Yudie (Mirra Bank/1974/20 mins/16mm)
Fannie’s Film (Fronza Woods/1979/15 mins/DCP)
Keltie’s Beard (Barbara Halpern Martineau/1983/9 min/16mm)
Baby Doll (Tessa Hughes-Freeland/1982/3 mins/16mm)
Betty Tells Her Story (Liane Brandon/1972/20 mins/16mm)
Guérillère Talks (Vivienne Dick/1978/28min/DCP)
Portraits of women living ordinary and eccentric lives including Yudie, focusing on an elderly Lower East Side lifer, looking back at a life lived on her own terms; Fannie’s Film, Fronza Woods’ beautiful portrait of an older cleaning woman going through her day’s work while revealing her thoughts and aspirations in voiceover; Keltie’s Beard, in which a woman rhapsodizes about the pride she takes in her beard; Baby Doll, a film of two topless dancers preparing for work while talking about their job and their patrons; in Betty Tells Her Story, a woman tells the story of finding and losing the perfect dress twice, first as a humorous anecdote, then as a fulcrum of her anxieties and insecurities; and Guérillère Talks, Vivienne Dick’s single-reel portraits of No Wave icons including Pat Place and Lydia Lunch.

It Happens To Us (Amalie R Rothschild/1973/23 mins/16mm)
The Women’s Film (Women’s Caucus — San Francisco Newsreel/1971/40 mins/16mm)
An incredible document of the ferment of the women’s movement, The Women’s Film was largely shot in consciousness raising groups, where women from different walks of life came together to discuss their daily lives and develop solidarity around their growing understanding of the oppression they all face. Screening with It Happens To Us, a plea for a women’s right to choose released a year before Roe v Wade. Rothchild lays out the dire realities of illegal abortion, while interviewing women from a variety of backgrounds who made the choice to terminate a pregnancy.
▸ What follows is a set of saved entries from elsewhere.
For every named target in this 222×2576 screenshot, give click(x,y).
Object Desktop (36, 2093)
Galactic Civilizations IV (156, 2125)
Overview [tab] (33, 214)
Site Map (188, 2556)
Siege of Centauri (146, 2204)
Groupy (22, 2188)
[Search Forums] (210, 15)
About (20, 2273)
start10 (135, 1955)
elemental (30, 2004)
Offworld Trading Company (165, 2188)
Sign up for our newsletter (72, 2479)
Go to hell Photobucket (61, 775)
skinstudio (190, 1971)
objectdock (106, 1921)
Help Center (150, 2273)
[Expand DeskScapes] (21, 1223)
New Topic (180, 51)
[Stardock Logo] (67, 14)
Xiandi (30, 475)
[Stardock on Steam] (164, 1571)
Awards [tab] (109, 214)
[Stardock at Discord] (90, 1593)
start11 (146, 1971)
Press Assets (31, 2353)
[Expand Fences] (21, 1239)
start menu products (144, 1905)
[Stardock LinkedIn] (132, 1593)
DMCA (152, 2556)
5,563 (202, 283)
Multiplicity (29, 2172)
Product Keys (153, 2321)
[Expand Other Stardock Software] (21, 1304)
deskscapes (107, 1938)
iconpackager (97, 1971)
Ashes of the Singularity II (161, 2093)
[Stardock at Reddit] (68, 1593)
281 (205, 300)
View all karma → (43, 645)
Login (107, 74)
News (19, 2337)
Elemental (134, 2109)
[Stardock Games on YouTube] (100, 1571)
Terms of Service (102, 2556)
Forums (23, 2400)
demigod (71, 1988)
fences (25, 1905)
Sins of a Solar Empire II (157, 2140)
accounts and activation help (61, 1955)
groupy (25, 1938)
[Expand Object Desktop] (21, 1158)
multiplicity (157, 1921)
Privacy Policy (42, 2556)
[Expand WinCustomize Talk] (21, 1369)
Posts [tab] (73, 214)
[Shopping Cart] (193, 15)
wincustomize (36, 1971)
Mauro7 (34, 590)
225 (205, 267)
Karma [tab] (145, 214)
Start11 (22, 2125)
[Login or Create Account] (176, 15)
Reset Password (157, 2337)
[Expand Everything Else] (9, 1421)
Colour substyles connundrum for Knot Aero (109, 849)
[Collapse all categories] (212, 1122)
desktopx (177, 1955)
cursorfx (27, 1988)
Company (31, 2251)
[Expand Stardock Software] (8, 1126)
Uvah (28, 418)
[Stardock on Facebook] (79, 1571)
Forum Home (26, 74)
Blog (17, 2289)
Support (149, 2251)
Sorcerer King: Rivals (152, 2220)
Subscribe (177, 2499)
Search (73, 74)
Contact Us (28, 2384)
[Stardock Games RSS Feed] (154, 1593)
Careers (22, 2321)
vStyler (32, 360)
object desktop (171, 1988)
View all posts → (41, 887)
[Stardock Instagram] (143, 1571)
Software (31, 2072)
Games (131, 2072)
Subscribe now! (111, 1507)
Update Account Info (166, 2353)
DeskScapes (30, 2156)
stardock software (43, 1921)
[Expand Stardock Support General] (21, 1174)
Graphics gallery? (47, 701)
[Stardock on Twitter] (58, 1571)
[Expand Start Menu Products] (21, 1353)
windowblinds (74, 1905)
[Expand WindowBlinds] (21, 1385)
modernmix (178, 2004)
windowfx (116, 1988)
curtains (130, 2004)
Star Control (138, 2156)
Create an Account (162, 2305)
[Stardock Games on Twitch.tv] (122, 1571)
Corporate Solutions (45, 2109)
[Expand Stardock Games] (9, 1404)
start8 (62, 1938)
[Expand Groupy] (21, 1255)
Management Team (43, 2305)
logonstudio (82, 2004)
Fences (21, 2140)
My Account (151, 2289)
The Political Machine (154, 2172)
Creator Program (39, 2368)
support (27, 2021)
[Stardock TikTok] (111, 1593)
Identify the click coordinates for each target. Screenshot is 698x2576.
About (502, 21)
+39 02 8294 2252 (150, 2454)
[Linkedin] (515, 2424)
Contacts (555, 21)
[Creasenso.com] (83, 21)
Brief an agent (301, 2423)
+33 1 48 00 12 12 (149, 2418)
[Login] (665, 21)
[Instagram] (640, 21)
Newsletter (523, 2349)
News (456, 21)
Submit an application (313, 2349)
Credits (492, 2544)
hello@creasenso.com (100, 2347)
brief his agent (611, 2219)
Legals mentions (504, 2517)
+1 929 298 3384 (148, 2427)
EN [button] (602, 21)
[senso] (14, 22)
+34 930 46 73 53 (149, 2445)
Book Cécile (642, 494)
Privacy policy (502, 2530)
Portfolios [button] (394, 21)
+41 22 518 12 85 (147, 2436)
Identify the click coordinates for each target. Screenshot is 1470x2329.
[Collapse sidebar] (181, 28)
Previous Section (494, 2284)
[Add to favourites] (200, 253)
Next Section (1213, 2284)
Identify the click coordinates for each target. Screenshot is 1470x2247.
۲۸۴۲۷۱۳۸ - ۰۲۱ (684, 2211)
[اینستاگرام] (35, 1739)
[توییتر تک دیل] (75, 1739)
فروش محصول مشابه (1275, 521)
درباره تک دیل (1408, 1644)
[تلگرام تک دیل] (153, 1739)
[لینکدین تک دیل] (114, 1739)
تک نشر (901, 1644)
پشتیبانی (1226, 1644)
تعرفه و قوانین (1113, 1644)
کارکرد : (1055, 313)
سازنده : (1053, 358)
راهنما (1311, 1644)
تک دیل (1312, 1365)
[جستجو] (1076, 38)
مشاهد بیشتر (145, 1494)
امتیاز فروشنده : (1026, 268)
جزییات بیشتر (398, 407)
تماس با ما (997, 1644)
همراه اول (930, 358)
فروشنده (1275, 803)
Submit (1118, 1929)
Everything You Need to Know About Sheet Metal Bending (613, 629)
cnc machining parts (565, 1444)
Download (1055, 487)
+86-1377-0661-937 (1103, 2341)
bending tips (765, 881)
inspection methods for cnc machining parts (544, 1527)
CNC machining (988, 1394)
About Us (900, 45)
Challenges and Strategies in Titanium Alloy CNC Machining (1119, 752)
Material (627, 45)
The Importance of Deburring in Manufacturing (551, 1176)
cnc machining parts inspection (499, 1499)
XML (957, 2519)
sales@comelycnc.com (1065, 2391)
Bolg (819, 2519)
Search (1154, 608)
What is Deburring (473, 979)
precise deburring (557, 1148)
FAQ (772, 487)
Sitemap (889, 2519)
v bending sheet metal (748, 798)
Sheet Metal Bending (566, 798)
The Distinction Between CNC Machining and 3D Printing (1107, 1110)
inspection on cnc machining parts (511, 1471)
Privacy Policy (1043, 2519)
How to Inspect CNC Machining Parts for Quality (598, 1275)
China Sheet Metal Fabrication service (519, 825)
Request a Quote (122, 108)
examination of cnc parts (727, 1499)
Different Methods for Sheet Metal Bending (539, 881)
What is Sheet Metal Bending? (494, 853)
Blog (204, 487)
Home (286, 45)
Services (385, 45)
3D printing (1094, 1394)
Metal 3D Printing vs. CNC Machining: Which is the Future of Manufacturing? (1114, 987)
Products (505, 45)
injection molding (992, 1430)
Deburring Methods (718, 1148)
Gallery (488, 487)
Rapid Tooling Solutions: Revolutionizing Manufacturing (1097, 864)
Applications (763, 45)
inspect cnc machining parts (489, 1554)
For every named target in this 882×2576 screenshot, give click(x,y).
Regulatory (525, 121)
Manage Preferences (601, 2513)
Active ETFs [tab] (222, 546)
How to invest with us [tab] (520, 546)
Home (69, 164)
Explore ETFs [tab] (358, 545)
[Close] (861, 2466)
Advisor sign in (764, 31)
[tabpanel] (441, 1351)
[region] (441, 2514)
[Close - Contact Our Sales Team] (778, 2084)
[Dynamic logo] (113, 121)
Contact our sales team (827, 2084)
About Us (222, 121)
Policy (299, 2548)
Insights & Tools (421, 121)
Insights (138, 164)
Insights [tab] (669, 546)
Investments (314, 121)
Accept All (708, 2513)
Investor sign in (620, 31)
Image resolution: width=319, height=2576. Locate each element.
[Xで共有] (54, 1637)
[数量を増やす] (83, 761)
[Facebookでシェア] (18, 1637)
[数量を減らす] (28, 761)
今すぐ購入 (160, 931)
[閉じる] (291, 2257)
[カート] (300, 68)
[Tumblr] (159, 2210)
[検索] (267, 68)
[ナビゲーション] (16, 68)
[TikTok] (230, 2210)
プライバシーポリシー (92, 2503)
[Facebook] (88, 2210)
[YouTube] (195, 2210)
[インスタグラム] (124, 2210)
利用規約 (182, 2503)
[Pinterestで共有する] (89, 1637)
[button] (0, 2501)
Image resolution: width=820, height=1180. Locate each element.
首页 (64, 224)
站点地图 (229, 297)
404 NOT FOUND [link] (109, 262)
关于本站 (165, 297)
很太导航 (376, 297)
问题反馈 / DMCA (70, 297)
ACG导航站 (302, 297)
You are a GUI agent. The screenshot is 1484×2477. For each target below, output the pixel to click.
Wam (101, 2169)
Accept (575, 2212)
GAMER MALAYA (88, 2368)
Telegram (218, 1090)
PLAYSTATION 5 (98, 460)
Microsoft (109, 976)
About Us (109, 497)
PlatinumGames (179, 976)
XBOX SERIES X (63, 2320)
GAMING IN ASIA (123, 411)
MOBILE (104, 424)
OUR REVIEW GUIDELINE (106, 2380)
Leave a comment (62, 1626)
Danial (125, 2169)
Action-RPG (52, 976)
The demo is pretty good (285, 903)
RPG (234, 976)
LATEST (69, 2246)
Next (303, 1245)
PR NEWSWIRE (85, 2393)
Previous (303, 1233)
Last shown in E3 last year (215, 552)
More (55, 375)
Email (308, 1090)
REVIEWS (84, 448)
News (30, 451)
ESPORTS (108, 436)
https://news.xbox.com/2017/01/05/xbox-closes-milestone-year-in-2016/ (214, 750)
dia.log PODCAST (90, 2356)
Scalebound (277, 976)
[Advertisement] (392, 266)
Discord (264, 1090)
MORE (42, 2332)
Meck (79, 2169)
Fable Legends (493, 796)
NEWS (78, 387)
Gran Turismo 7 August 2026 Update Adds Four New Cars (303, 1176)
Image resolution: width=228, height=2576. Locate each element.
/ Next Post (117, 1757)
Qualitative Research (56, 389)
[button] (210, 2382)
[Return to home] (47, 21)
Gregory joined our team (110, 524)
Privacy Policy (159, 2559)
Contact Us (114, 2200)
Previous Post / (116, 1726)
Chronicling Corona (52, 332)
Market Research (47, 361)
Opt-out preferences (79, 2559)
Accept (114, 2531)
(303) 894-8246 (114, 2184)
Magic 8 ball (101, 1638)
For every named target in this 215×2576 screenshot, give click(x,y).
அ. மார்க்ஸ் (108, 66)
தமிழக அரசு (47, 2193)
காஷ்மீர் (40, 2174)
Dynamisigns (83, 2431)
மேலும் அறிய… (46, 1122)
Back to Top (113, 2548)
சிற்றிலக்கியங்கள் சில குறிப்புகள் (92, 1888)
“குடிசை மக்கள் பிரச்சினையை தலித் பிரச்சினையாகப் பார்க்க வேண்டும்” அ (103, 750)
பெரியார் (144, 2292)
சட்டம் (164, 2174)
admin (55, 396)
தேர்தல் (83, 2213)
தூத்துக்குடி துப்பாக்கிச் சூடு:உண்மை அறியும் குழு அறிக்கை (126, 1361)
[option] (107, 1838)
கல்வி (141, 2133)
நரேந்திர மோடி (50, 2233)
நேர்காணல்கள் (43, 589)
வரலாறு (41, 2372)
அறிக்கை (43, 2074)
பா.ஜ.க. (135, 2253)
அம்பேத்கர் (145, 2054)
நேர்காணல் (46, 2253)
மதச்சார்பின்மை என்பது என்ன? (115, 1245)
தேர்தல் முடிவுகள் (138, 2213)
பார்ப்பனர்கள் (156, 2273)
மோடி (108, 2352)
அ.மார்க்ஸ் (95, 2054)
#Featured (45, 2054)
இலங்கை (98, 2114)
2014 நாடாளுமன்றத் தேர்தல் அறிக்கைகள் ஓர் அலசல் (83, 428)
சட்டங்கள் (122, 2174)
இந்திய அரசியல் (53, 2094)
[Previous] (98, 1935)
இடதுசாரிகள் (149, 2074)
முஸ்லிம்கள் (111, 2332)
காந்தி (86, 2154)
Veronica (Pat Powell/1970/28 mins/16mm)
Growing Up Female (Julia Reichert and Jim Klein/1971/53 mins/16mm)
Hailed by Susan Sontag (“One of those painful experiences that’s good for you”), Gloria Steinem (“A true and piercing look at American womanhood”), and Elizabeth Hardwick (“In its unadorned truthfulness there is a sad and simple poetry, and a lesson about the lives of all of us”), Julia Reichert and Jim Klein’s Growing Up Female was a touchstone of 1970s feminism, illuminating the forces that shaped the lives and self-images of six girls and women. Screening with Veronica, a short documentary about a black high school leader from 1970.